There are two types of organ donation; deceased and living.
If you know you want to help others when you die, by signing up as a donor on the NHS Organ Donor Register you are providing legal consent / authorisation that you are happy for your organs to be used. If when you die, your organs could potentially be used, your family would be approached to discuss organ donation and asked to support your decision to become an organ donor.
A large proportion of people across the UK who die in circumstances where their organs could potentially be used, have not recorded any decision on the NHS Organ Donor Register. Their families are still sensitively approached to discuss organ donation, but unless the person lives in Wales and consent can be deemed under Welsh law, their families would be asked to provide the consent/authorise for donation to go ahead. Your family will always be asked to support organ donation going ahead, and so it is vital that they know what you want to happen.
An organ donor can save or improve up to nine lives
A deceased organ donor can donate their kidneys, heart, liver, lungs, pancreas, small bowel, corneas and tissue.

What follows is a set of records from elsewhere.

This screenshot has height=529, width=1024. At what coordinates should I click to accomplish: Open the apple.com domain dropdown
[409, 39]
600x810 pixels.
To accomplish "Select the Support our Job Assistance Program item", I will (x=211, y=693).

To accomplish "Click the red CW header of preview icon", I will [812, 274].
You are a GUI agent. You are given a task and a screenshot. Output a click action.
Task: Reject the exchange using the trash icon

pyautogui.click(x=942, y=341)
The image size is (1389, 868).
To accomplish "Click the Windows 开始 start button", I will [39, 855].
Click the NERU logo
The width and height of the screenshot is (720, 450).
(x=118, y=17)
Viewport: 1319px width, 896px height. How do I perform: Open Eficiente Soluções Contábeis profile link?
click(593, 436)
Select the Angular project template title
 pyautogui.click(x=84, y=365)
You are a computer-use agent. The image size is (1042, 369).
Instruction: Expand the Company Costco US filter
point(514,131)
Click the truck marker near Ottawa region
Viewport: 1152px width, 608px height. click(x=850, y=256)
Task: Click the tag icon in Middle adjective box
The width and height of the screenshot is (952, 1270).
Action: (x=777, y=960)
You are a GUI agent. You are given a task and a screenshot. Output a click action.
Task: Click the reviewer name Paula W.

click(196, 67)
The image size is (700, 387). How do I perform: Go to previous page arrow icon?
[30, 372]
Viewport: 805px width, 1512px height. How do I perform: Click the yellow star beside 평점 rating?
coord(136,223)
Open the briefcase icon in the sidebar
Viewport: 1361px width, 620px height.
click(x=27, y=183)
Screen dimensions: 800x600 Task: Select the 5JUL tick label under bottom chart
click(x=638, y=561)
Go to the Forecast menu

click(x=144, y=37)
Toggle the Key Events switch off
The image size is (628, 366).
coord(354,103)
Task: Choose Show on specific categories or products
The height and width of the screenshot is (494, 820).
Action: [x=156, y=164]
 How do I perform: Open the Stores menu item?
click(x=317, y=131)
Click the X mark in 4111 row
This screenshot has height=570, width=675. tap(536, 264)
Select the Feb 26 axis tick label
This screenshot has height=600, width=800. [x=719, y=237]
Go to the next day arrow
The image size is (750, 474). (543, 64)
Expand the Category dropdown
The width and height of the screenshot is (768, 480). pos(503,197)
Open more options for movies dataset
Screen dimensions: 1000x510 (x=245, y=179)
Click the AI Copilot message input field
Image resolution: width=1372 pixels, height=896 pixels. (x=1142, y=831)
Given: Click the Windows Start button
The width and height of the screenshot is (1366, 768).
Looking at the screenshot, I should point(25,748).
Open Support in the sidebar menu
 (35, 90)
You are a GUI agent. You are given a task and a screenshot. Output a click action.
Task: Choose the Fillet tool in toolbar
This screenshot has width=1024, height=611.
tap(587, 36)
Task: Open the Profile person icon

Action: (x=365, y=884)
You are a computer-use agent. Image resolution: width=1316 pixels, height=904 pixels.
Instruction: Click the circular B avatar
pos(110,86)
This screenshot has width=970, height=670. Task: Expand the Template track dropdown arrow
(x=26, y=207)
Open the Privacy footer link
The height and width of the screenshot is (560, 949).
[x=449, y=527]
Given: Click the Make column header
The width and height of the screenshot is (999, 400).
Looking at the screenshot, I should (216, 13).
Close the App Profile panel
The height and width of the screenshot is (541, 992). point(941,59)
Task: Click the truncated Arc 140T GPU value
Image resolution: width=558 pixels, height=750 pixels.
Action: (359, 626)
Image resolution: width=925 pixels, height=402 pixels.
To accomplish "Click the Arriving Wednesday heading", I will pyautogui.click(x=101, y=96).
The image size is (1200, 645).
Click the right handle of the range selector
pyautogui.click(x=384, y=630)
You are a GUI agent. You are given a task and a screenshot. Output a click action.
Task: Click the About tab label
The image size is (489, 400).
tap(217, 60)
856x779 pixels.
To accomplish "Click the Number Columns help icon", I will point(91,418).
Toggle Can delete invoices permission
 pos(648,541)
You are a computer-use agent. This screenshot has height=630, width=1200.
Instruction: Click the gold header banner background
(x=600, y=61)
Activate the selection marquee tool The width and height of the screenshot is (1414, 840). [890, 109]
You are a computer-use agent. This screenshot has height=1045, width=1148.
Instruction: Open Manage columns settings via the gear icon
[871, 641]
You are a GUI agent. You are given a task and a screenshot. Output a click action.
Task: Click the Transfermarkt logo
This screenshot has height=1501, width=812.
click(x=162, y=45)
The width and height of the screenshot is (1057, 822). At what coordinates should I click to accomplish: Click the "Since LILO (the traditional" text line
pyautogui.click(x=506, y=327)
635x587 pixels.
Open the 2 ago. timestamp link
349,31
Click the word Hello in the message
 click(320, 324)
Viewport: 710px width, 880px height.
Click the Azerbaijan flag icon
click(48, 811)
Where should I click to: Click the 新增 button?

A living donor can donate a kidney or part of their liver
When registering as a donor on the NHS Organ Donor Register, you can choose to donate some, or all of your organs. You can specify which organs/tissue you do or do not want to donate and you can change your mind at any time. To update your record visit organdonation.nhs.uk or call 0300 123 2323
When a person dies after all attempts to save their life have been unsuccessful, and organ donation is possible, the family will be approached to discuss the individual’s decision and whether they had joined the NHS Organ Donor Register. The family will be asked to support their decision and provide information to enable donation to go ahead. It is therefore vital that your family are aware of your decision to donate, to make it easier for them to support it when the time comes.
Having an illness or long-term condition doesn’t prevent you from registering as an organ and tissue donor. If you die in circumstances where organ donation is possible, medical professionals will review your medical and lifestyle history and make a decision on the suitability of your organs and/or tissue. Even if you can’t donate your organs, most people can still give sight to others or donate other tissue.
Anyone can join the NHS Organ Donor Register at any age. If a child registers under the age of 12, a letter is sent to the parent/ guardian. Aged 12 to 16, a letter is sent to the child advising them that they should seek approval from their parent/guardian. Over the age of 16 a general registration letter is sent to the young person.
In England, Wales and Northern Ireland, parental consent is required at the time of donation until the age of 18 years. In Scotland self authorisation can be given from the age of 12 years.
In Wales, your consent cannot be deemed to have been given unless you are over 18 years old.
An organ donor card can be carried as a symbol of your decision to save lives through organ donation.
If you have never joined the NHS Organ Donor Register before, you will be sent a card with your name on to your registered address. If you have registered in the past, we will not send you a donor card unless you request one. If you are unsure, or would like to request a card, call 0300 123 2323
Why not share a photo of yourself with your donor card on social media, and be proud of your amazing decision.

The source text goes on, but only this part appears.